On ne se méfie jamais assez des silhouettes qui surgissent au détour d’un sentier

Elle : « J’aime bien me balader en forêt. Aujourd’hui, j’ai choisi le Bois de Vincennes. »

Ce sont les premiers mots qu’elle réussit à prononcer, d’une cohérence discutable, après avoir retrouvé connaissance. Ses souvenirs étaient si flous. Il lui fallait beaucoup de concentration pour se rappeler pourquoi elle en était là. Bien sûr qu’elle voulait trouver des réponses. Mais ce n’était pas si simple. Elle ferma les yeux et après un long silence qu’on lui accorda _pour une fois_, elle se souvint.

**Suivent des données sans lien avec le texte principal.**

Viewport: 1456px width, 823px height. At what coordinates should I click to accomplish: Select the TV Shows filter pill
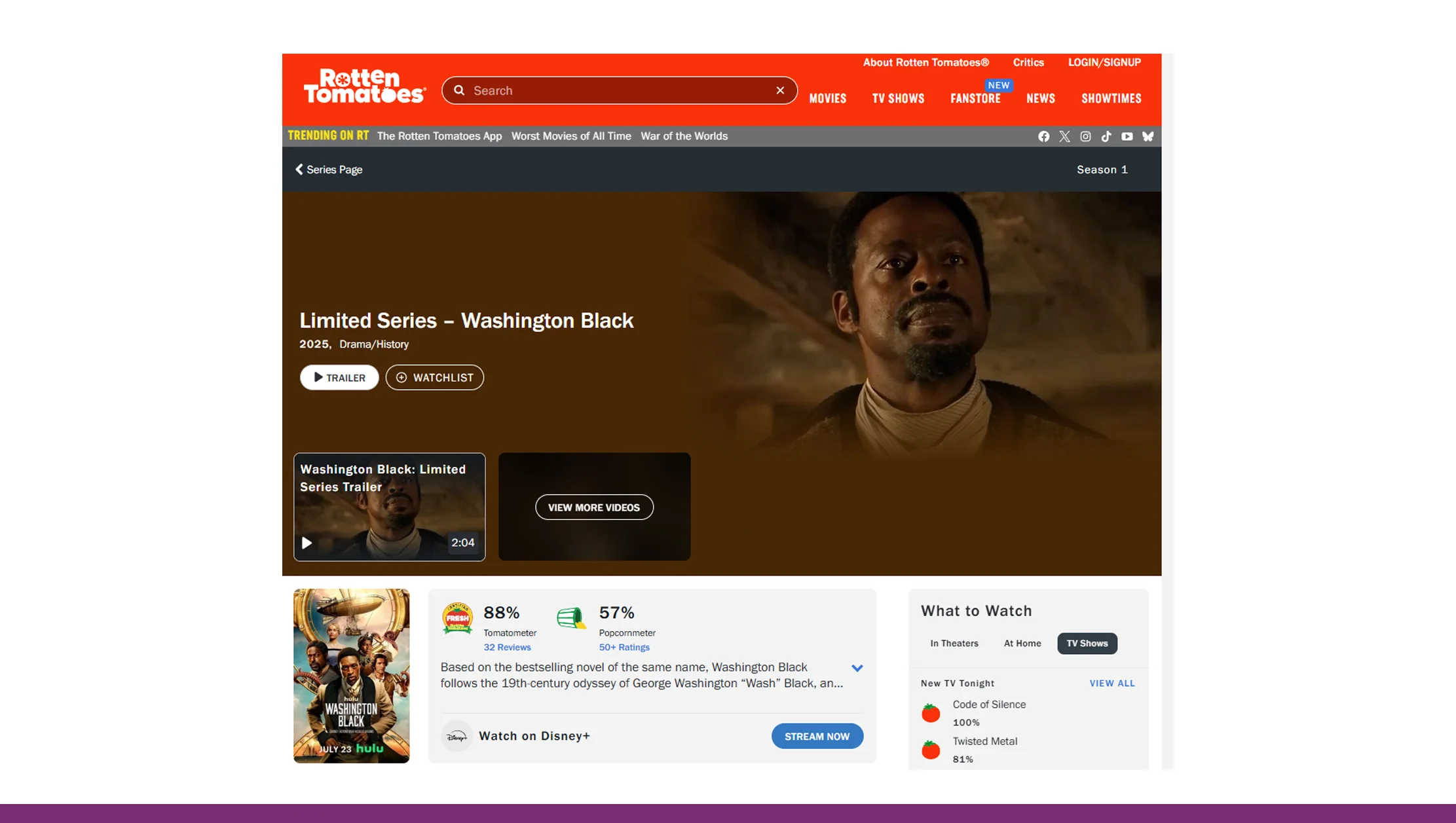[x=1087, y=643]
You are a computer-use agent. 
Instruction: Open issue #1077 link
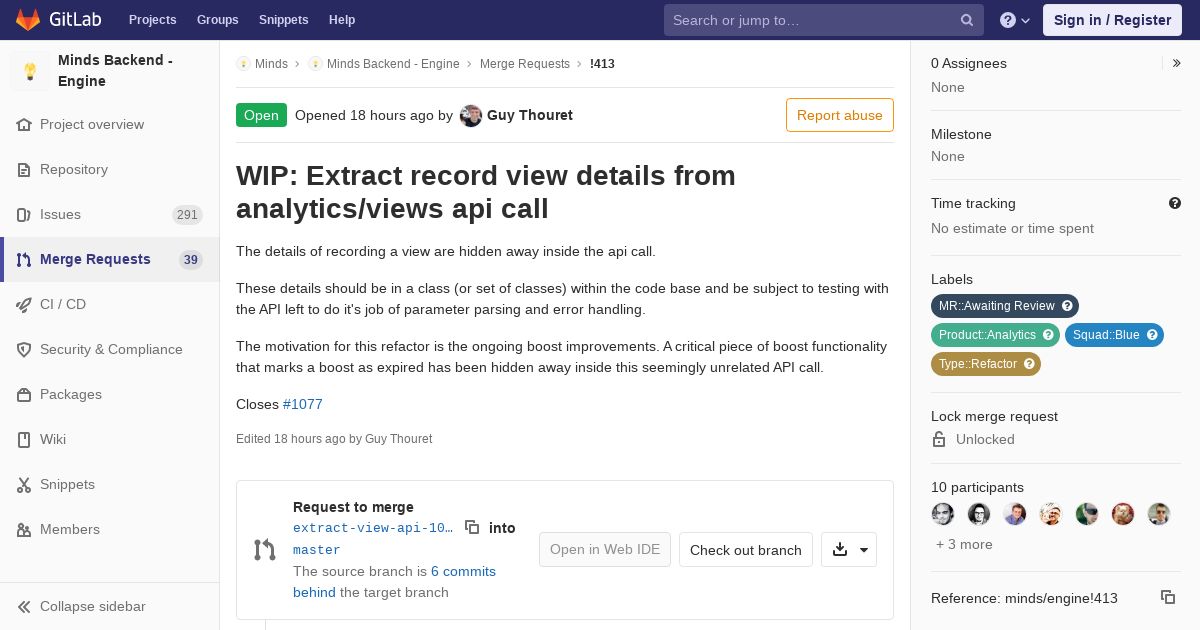(302, 404)
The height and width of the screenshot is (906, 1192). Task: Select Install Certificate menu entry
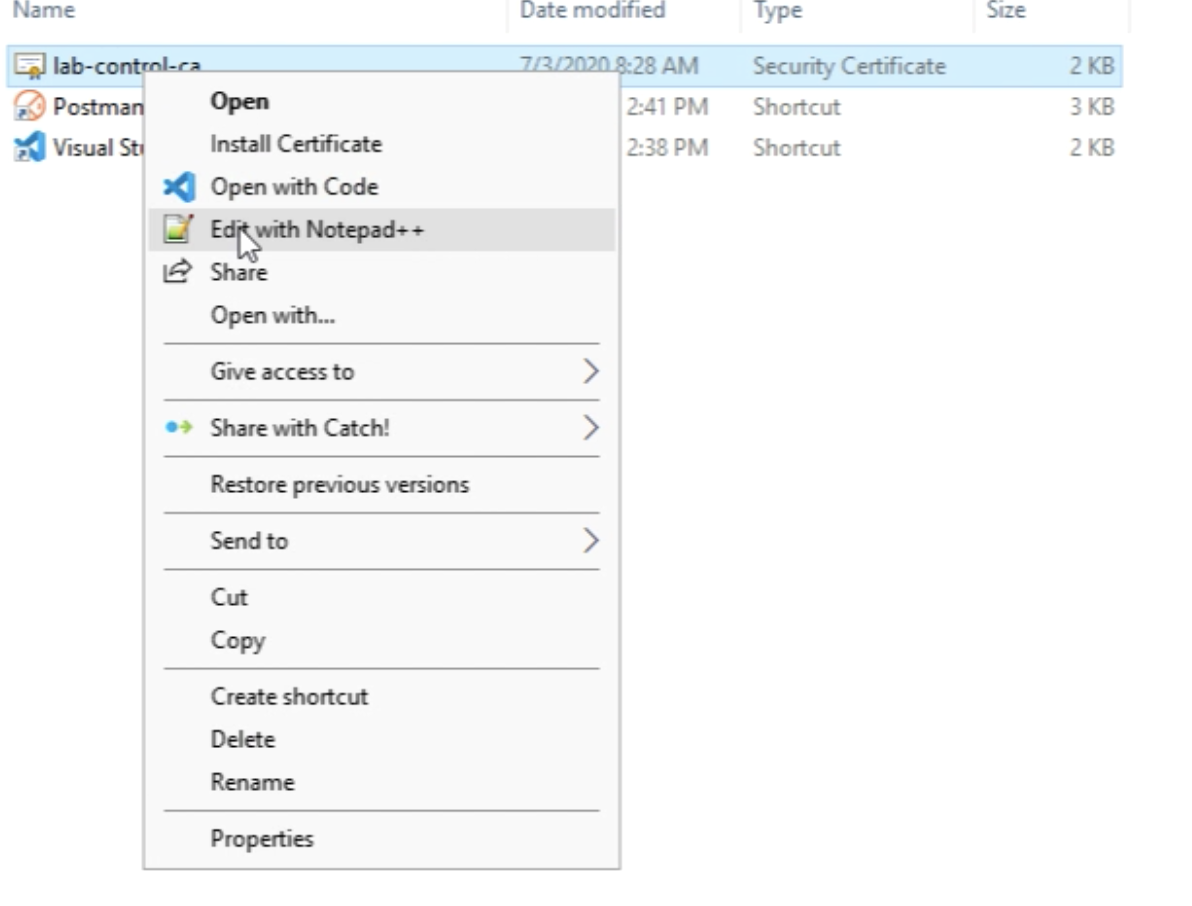point(295,144)
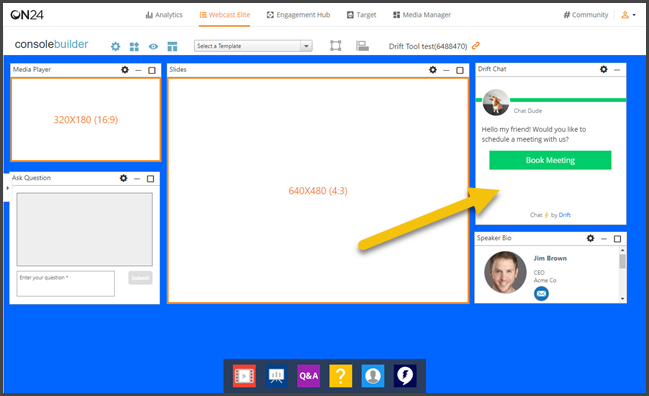The width and height of the screenshot is (649, 396).
Task: Open Drift Chat widget settings gear
Action: point(603,69)
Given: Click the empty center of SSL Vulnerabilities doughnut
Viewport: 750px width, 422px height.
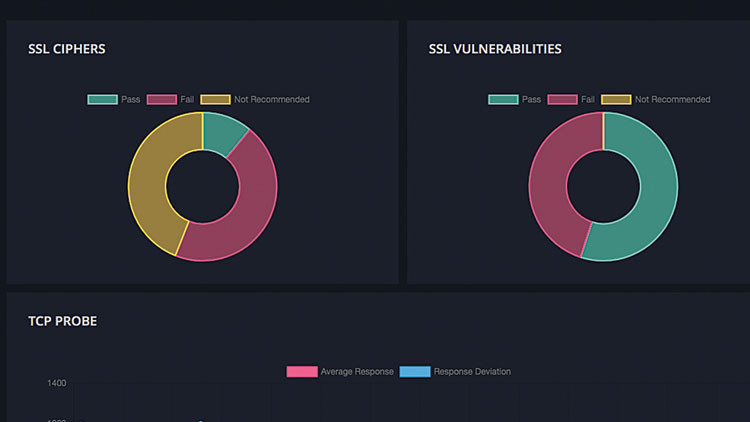Looking at the screenshot, I should pos(603,187).
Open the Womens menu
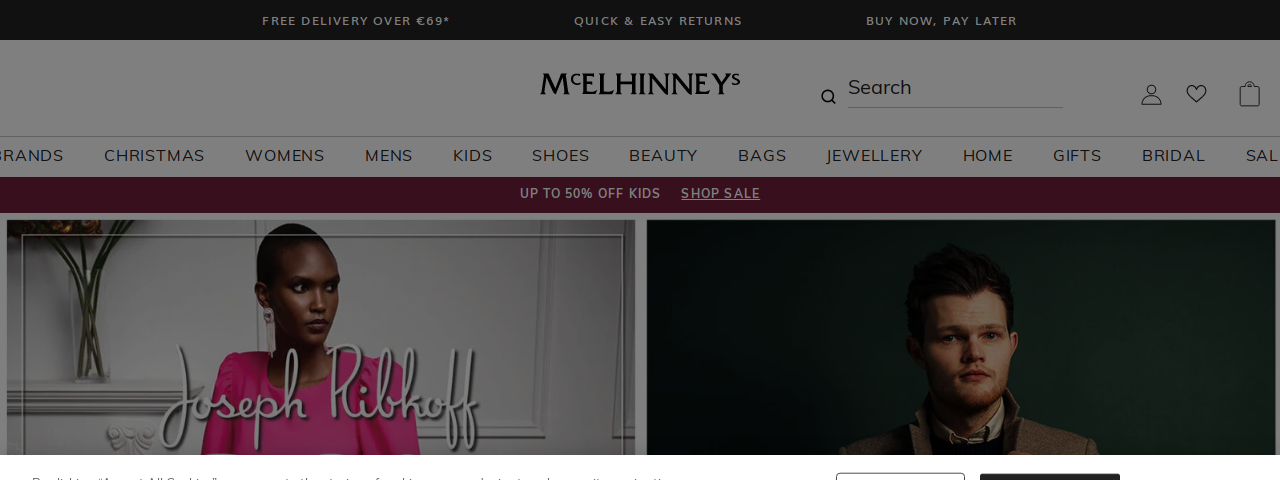 285,156
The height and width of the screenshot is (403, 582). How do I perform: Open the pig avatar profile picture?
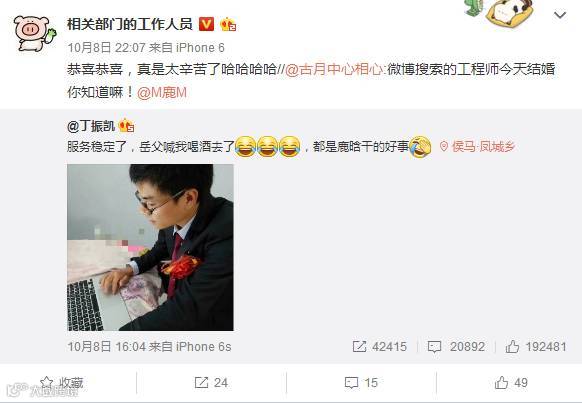pos(35,33)
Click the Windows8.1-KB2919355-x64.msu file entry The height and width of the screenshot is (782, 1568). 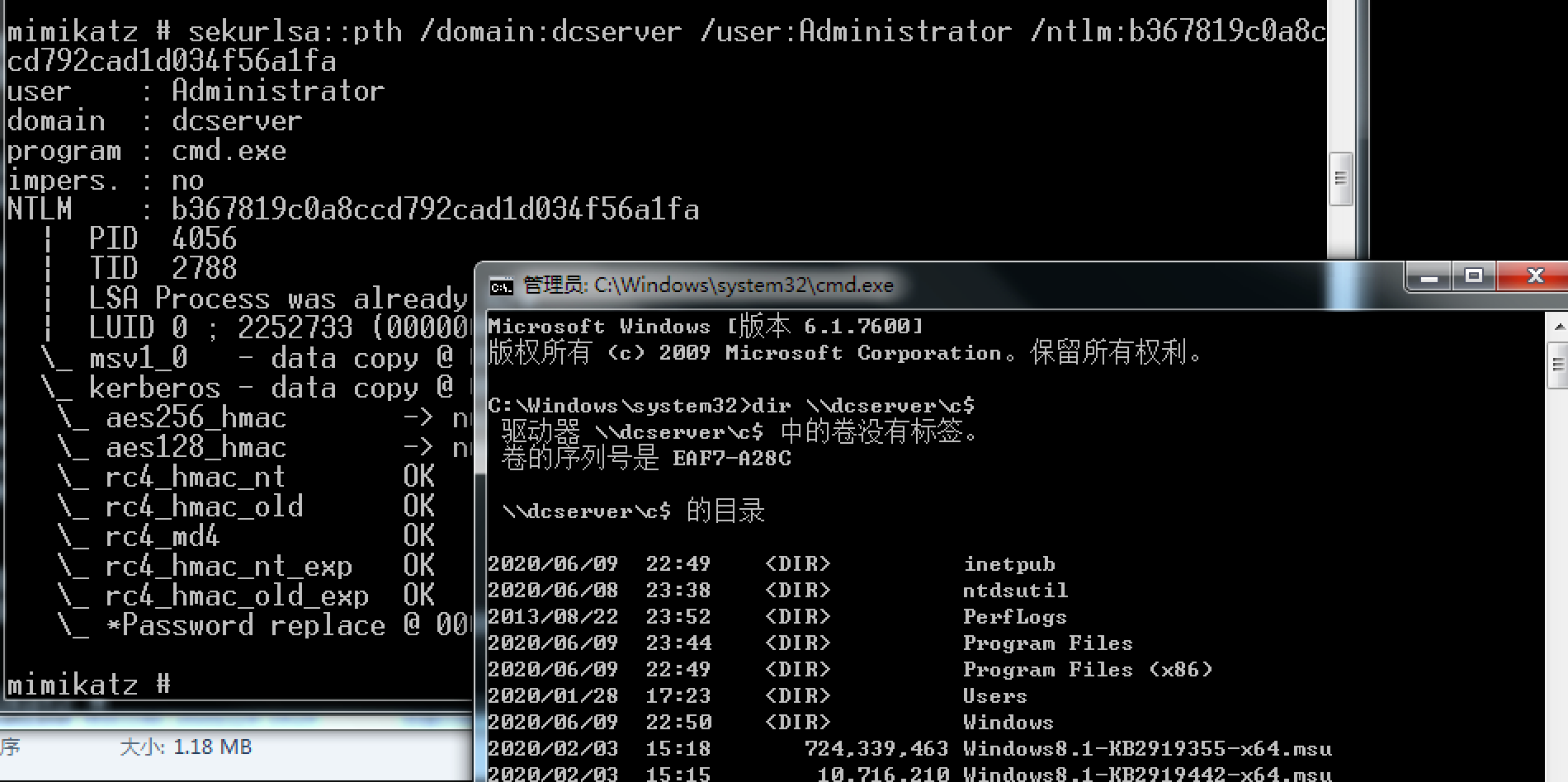coord(1146,749)
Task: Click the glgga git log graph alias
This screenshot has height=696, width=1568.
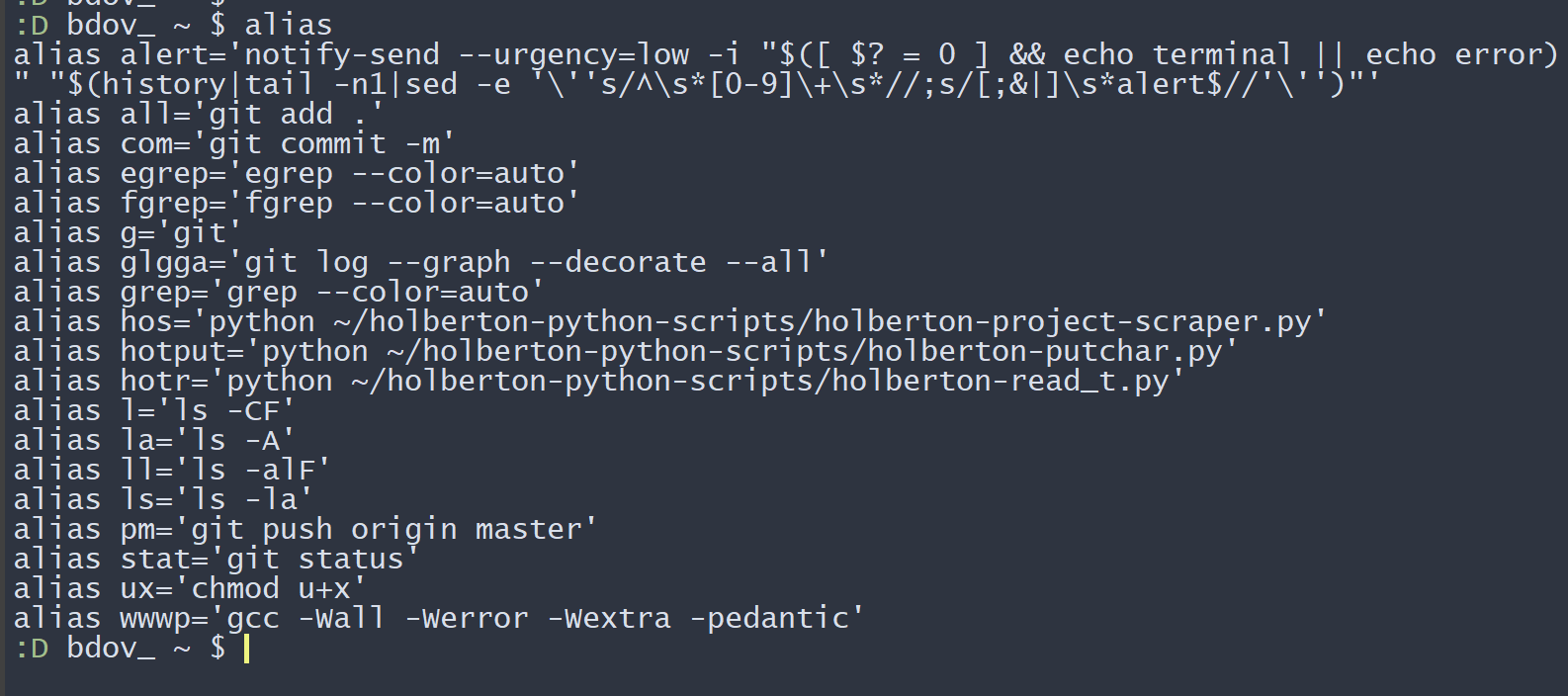Action: [421, 263]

Il marchait vers elle, sa longue silhouette surgit au détour d’un sentier. Elle le trouva charmant tout de suite. C’est même elle qui l’aborda en premier.

Elle : »Excusez-moi de vous importuner en pleine balade, mais savez-vous pourquoi les canards nagent-ils en file indienne derrière leur mère ? »

Elle avait été encore plus séduite par sa réponse.

Lui : »Vous ne me dérangez pas du tout, bien au contraire, je cherchais de la compagnie. Vous tombez à pic. Maintenant, je vais vous dire pourquoi les canards nagent en file indienne derrière leur mère. Il était une fois, cinq canetons blottis les uns contre les autres… »

Sa voix était d’une douceur infinie qui l’apaisait. Elle se sentait légère, si légère qu’elle se laissait aller à lui, bercée par ses paroles. Sans s’en rendre compte, plus il parlait, plus elle s’avançait. Se croyant confiante, elle ferma les yeux.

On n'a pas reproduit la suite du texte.